Exact Dedup
Please see the set of transform project conventions for details on general project conventions, transform configuration, testing and IDE set up.
Additional parameters
In addition to common ededup parameters Ray implementation provides two additional ones
- hash_cpu - specifies amount of CPU per hash actor
- num_hashes - specifies number of hash actors
ådditional support
We also provide an estimate to roughly determine cluster size for running transformer.
Running
Launched Command Line Options
When running the transform with the Ray launcher (i.e.
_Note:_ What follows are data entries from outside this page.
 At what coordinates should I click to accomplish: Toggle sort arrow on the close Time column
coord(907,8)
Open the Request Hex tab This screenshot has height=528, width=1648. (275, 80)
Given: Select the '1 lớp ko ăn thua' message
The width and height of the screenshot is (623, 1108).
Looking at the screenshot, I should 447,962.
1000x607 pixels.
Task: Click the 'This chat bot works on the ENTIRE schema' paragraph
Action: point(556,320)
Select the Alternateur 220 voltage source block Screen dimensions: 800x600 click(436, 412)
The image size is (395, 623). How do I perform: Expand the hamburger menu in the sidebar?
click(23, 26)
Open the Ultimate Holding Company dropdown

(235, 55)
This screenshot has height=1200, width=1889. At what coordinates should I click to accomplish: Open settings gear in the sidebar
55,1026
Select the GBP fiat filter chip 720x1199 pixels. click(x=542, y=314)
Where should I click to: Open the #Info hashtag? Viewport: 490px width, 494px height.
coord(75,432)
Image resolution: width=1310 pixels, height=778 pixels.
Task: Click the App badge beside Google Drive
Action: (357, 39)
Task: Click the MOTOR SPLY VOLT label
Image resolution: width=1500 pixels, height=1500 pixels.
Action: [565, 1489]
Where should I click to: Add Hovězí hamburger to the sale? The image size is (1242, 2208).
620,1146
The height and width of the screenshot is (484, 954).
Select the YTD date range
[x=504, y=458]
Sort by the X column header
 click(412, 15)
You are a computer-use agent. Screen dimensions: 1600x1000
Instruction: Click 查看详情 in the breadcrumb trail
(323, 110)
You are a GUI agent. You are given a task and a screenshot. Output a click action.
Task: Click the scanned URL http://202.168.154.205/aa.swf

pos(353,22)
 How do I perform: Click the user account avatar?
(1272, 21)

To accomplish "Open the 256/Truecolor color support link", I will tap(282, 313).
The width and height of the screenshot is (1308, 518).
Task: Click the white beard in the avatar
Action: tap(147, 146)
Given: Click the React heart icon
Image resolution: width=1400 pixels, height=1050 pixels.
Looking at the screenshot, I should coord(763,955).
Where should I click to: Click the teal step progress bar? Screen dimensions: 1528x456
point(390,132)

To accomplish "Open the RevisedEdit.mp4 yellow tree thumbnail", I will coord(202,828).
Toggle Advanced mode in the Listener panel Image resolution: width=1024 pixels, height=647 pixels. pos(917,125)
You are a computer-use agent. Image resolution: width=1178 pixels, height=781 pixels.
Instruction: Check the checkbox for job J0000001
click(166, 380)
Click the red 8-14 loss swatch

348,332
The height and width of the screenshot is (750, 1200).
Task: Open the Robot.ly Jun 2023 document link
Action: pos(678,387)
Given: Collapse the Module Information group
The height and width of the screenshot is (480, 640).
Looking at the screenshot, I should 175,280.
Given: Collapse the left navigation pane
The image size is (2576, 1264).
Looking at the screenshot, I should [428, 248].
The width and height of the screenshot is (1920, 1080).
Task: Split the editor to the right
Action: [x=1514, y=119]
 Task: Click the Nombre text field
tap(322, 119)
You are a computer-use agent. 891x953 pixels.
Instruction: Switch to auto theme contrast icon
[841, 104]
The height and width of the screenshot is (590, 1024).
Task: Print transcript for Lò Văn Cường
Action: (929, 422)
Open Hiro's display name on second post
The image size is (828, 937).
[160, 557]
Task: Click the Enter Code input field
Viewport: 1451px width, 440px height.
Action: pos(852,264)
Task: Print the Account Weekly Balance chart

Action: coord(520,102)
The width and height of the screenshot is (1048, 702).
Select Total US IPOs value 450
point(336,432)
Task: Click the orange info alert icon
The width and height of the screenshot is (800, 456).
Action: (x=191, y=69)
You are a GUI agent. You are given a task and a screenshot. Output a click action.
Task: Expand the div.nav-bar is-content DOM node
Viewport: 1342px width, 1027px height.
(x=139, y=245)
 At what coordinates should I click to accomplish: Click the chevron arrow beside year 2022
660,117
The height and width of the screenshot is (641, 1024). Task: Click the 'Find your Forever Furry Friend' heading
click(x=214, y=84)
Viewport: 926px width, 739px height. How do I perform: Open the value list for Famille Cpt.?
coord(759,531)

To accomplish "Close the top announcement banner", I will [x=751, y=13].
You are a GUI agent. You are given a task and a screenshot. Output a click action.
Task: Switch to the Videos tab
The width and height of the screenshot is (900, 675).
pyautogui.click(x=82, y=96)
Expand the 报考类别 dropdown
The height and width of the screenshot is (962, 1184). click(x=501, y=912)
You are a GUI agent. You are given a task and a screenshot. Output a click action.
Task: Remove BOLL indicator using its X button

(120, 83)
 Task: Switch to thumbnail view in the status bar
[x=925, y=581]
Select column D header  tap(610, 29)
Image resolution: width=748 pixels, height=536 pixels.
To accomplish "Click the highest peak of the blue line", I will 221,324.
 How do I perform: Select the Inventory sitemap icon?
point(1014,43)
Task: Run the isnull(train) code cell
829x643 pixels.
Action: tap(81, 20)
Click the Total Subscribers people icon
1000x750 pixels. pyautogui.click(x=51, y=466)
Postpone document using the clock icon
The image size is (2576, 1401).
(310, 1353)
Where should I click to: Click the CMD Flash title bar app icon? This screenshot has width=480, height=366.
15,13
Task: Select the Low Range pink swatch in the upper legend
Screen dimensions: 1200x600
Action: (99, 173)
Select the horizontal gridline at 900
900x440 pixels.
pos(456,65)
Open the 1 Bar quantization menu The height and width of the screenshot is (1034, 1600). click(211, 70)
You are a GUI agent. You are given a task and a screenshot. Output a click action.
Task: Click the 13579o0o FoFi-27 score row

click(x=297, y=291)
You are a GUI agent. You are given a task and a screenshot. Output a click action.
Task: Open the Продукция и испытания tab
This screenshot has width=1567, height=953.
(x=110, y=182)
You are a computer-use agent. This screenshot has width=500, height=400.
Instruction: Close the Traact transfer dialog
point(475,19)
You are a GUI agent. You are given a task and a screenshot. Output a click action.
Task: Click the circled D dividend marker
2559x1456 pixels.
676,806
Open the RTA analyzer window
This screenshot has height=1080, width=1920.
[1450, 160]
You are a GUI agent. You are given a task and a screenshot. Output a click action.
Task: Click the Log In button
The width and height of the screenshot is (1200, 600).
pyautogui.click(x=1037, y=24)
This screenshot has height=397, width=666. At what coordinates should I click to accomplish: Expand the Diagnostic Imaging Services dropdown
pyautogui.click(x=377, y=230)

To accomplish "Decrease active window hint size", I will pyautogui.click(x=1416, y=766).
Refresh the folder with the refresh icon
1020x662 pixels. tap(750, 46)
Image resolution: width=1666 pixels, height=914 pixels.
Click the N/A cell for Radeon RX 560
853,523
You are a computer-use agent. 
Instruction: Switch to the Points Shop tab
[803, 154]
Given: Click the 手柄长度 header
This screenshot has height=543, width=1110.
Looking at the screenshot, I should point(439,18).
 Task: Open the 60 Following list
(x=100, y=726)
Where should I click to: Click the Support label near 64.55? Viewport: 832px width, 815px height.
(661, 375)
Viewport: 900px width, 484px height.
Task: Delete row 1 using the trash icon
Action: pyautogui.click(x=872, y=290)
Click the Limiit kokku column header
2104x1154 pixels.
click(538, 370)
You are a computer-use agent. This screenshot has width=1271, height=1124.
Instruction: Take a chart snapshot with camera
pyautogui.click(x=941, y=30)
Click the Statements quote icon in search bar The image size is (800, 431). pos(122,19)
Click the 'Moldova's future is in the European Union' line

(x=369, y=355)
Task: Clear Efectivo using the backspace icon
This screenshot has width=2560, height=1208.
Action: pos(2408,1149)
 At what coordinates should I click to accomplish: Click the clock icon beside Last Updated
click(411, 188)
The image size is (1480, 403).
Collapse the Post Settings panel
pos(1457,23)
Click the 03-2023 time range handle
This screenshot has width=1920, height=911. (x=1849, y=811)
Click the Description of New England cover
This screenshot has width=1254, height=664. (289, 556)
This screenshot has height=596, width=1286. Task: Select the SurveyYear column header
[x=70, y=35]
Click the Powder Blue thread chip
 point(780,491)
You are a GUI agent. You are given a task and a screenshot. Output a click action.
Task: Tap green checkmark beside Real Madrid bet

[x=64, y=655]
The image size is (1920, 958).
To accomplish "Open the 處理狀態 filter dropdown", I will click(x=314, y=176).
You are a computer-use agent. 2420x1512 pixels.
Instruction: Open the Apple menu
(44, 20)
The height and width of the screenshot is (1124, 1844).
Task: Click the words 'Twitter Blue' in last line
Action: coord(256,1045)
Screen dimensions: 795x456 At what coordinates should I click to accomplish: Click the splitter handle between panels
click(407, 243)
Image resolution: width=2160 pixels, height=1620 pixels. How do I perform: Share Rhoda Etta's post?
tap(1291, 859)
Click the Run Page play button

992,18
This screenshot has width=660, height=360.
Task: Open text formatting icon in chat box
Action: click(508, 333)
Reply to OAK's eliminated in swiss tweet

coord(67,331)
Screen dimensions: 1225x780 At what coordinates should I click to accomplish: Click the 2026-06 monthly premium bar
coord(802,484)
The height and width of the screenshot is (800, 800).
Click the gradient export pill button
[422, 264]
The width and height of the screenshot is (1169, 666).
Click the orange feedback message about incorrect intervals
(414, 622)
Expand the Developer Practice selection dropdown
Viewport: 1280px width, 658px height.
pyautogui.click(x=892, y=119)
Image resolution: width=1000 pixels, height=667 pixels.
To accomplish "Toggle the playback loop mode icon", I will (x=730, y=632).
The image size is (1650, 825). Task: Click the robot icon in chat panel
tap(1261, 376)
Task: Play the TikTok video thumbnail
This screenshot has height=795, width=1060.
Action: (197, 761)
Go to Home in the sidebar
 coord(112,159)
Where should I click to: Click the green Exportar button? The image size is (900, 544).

TransformLauncher), the following command line arguments are available in addition to the options provided by the launcher.
--ededup_hash_cpu EDEDUP_HASH_CPU
number of CPUs per hash
--ededup_num_hashes EDEDUP_NUM_HASHES
number of hash actors to use
--ededup_doc_column EDEDUP_DOC_COLUMN
name of the column containing document
--ededup_doc_id_column EDEDUP_DOC_ID_COLUMN
name of the column containing document id
--ededup_use_snapshot EDEDUP_USE_SNAPSHOT
flag to continue from snapshot
--ededup_snapshot_directory EDEDUP_SNAPSHOT_DIRECTORY
location of snapshot files
These correspond to the configuration keys described above.